Les femmes et les filles portent le
fardeau de la corvée d'eau pour leurs familles. Elles ont moins de temps pour
s'occuper de leurs responsabilités domestiques, gagner de
l'argent, faire de la politique ou
d'autres activités publiques, apprendre à lire ou acquérir d'autres
compétences, ou simplement se reposer. Ce sont donc les femmes et les filles
qui supportent l'essentiel des conséquences des changements climatiques.
Il a été constaté que la planification en matière de changement
climatique est d'une manière générale déconnectée des planifications relatives
à la réduction des risques liés aux catastrophes, rendant le processus de prise
en compte du genre plus complexe.
Le changement climatique a de graves
conséquences à travers les quatre dimensions de la sécurité alimentaire: la disponibilité de la nourriture, l'accessibilité des aliments,
l'utilisation des aliments, la stabilité du système alimentaire.
La menace conjuguée de la sécheresse, de la hausse des prix des denrées alimentaires, des
déplacements de population et de la pauvreté chronique touchent une grande couche de la population sahélienne
.L'insécurité alimentaire et la malnutrition sont récurrentes dans la région
avec plus de 16 millions de personnes
directement menacées cette année. Les augmentations liées au prix des denrées
alimentaires rendent les aliments plus
inaccessibles aux personnes pauvres, en particulier aux femmes et aux filles
qui ont une santé plus fragile que les hommes en période de pénurie alimentaire.

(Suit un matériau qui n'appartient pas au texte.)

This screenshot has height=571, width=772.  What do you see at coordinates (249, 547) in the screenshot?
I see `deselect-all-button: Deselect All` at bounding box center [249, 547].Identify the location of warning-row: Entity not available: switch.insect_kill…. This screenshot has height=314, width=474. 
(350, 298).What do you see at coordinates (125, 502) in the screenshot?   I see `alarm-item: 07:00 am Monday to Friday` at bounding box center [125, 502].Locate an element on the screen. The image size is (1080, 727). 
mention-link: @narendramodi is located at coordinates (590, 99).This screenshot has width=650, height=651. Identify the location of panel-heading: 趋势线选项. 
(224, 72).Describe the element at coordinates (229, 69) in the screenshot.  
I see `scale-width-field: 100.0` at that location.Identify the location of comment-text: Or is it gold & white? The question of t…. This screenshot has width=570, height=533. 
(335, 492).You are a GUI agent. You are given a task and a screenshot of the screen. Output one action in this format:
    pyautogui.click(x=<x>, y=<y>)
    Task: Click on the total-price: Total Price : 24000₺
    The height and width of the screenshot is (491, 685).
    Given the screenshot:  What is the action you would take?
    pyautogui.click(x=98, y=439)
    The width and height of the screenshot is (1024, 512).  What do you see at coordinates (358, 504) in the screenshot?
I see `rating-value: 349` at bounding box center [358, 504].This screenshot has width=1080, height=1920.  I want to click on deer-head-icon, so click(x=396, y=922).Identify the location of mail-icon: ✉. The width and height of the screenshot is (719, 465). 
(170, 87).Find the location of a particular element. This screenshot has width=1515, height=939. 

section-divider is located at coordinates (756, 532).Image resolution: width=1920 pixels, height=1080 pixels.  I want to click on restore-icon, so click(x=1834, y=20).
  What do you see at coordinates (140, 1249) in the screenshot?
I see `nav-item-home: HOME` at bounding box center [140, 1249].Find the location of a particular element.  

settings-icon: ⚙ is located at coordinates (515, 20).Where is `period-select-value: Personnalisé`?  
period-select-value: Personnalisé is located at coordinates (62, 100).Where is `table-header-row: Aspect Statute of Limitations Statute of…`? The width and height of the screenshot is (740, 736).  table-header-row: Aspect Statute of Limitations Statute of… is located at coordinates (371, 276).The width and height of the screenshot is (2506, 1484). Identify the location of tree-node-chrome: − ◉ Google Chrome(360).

Par conséquent, il conviendrait que les
intérêts des femmes soient davantage pris en compte dans les politiques de
développement durable et que les négociations internationales sur le climat
traitent également des impacts différenciés du changement climatique sur les
femmes et les hommes et de structurer les stratégies et les outils qui intègrent
les femmes en tant qu'actrices du développement durable.
Depuis
1992, lors du Sommet de Río nous avons plaidé en faveur de l'éducation
environnementale avec une compréhension intense entre l'égalité de genre, la
justice et la durabilité. En Juin 2012 à
Rio 20 , les points d'achoppement sont restés l'accaparement des terres
les plus fertiles pour promouvoir
l'agriculture industrielle intensive et l'exportation massive à l'opposé de
l'agriculture familiale et écologique qu'il faut protéger et développer pour la
mettre au service de la sécurité et de la souveraineté alimentaire, et de
l'environnement.
Les perspectives
Les solutions les plus efficaces aux
changements climatiques seront celles qui proviennent de la base et qui sont
fondées sur les propres connaissances et les besoins des communautés de leur
environnement immédiat. Les initiatives doivent continuer dans les nouvelles
approches plus équitables et plus viables dans les manières de vivre, de
produire et de consommer.
Conclusion
La lutte contre le changement climatique implique l'adoption de modèles
de développement au niveau national et
local. Il est indispensable que les droits et situations des femmes soient
davantage pris en compte dans les politiques de développement durable et que
les négociations internationales et les programmes nationaux sur le climat traitent
également les questions liées au genre et leur financement.